James Brown & the Music of the Civil Rights Era
Jana French, Video Editing by Connor Pannell - 2/18/2016
The 1960s brought The Beatles and The Rolling Stones to the United States, and rock ‘n’ roll surged in popularity on AM radio and American television. But even more culturally important than the British Invasion was the role homegrown music played in crossing race barriers, serving as an expression platform for the Civil Rights Movement. No one man more fully personified this transitional period of culture, music, dance, performance and showmanship than James Brown.
Mr. Dynamite: The Rise of James Brown follows the soul legend from birth through his lasting legacy. Not only did he revolutionize music by creating three new genres, Brown also played a major role in the Civil Rights Movement. “What he hadn’t really reckoned with or properly understood,” Alex Gibney said, “is how he was very much a part of the Civil Rights and Black Power movement in a way that was really transformative because he could speak to a mass audience in a way that so many people couldn’t.”

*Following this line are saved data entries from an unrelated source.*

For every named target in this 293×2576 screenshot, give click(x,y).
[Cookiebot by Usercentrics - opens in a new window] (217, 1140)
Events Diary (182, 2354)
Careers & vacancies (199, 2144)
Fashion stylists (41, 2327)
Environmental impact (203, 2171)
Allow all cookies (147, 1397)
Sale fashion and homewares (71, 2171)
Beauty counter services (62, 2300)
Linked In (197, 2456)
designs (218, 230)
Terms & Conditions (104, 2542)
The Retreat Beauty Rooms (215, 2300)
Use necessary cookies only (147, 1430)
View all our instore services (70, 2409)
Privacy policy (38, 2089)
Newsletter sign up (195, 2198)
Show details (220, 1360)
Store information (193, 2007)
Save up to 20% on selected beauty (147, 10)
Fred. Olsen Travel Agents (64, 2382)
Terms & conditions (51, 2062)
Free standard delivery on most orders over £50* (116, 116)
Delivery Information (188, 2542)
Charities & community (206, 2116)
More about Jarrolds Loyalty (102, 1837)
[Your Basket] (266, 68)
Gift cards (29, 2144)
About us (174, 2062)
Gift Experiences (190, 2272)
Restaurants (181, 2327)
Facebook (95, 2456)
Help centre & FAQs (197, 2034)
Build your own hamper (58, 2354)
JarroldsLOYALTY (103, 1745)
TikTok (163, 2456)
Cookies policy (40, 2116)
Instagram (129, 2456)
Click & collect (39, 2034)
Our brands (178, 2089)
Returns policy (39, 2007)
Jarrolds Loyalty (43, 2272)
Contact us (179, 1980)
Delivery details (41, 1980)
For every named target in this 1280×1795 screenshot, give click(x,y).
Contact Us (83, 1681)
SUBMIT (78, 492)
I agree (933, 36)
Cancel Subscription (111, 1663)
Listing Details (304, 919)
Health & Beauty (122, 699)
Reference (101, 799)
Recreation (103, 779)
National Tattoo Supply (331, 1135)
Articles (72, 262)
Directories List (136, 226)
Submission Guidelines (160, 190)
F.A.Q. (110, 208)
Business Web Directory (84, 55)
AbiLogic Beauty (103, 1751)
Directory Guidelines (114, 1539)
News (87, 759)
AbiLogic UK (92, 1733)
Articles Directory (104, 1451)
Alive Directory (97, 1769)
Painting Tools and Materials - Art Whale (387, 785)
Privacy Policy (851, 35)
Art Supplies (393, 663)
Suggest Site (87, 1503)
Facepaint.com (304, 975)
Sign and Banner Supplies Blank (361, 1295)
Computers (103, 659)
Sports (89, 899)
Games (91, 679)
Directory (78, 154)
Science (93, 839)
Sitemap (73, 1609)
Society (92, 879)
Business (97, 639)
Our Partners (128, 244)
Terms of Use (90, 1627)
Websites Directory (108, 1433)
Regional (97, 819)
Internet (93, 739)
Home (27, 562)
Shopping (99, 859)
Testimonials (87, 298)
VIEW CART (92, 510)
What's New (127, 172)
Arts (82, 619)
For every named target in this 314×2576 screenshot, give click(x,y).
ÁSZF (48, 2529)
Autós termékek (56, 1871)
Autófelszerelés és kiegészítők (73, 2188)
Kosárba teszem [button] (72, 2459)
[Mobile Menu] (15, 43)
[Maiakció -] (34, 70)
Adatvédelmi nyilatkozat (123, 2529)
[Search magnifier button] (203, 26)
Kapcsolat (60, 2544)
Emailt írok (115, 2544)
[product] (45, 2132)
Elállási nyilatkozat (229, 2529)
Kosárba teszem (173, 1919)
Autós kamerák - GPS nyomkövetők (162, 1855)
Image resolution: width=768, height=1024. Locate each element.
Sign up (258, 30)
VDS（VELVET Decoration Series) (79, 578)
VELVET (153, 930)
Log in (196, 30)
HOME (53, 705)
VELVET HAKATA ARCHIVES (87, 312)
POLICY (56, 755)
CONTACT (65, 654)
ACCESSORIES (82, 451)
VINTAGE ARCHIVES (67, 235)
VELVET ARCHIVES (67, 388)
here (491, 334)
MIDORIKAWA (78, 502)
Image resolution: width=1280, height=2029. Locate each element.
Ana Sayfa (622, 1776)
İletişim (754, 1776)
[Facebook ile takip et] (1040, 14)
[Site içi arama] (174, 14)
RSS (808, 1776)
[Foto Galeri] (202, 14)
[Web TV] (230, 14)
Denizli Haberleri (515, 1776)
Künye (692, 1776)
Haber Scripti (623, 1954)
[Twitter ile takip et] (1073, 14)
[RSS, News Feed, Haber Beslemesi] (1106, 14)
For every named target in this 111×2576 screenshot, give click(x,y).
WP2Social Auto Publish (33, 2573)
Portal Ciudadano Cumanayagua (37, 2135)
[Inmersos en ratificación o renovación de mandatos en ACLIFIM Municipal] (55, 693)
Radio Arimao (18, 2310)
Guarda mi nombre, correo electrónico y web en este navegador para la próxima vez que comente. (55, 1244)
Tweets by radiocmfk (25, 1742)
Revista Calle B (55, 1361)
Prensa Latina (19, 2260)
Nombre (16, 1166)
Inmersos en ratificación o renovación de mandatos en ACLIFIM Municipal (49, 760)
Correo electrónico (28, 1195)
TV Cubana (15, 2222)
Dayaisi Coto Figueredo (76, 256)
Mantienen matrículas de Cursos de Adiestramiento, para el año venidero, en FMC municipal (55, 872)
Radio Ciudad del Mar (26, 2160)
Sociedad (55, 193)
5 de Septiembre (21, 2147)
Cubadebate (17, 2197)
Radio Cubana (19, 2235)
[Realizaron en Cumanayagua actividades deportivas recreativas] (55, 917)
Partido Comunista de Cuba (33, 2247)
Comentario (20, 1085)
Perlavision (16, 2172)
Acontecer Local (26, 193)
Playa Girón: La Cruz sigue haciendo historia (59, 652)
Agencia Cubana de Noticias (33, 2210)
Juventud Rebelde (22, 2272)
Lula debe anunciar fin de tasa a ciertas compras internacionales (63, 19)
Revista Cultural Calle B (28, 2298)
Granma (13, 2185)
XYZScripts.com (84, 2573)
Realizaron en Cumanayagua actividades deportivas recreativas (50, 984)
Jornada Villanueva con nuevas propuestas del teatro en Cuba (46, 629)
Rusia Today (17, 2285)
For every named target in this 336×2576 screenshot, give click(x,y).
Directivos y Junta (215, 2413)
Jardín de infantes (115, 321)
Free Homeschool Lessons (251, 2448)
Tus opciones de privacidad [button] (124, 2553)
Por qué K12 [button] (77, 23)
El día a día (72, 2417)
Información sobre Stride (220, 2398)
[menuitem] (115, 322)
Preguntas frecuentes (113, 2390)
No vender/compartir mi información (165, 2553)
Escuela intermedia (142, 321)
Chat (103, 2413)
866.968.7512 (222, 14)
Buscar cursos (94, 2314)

A pivotal moment in the documentary illustrates Gibney’s point. Just a few days after Martin Luther King, Jr. had been assassinated, people raced on stage to dance with James Brown at a show in Boston. Police struggle to get the people off stage, but Brown told the police to leave and took the situation into his own hands. As his drummer Clyde Stubblefield remembers, “He handled the crowd like he was the king, and they respected him.”
Brown’s effect on the music industry is still felt today as his music lives on. Piano prodigy Michael Tilson Thomas’ Peabody-winning public radio show, The MTT Files, includes an episode about Brown in midst of other episodes dissecting classical music.
The episode, “We Were Playing Boulez, But We Were Listening to James Brown,” gives Thomas the chance to dig deep into what he found so technically fantastic about Brown’s body of work. Thomas also includes an interview with Brown reflecting on his work from the months before his death. The Peabody Board captures the finesse of this particular episode in the winner’s citation when it says the episode allows Thomas to “elucidate his undying admiration of ‘Cold Sweat.’”
While the Grandfather of Soul has many musical grandchildren, he was not without his inspirations and influencers.
Motown 25, Yesterday, Today, Forever strikes the same chords as Mr. Dynamite in addressing the importance music played in uniting people of all colors. But as opposed to looking into past performances, it brought the artists together in 1983 to discuss the label’s effect on culture and have fun performing together again. A number of artists, including Michael Jackson and Stevie Wonder, thank the label and its fans for all its years of support by performing their own hits. Besides being an incredibly fun program to watch, it shows how the musical impact of Motown is still being felt.
Today, the legacy of the Civil Rights Movement permeates all aspects of modern American political life, but it is in the passion and joy of the musicians of the era that listeners are provided with a timeless, visceral experience of the highs and lows of that history.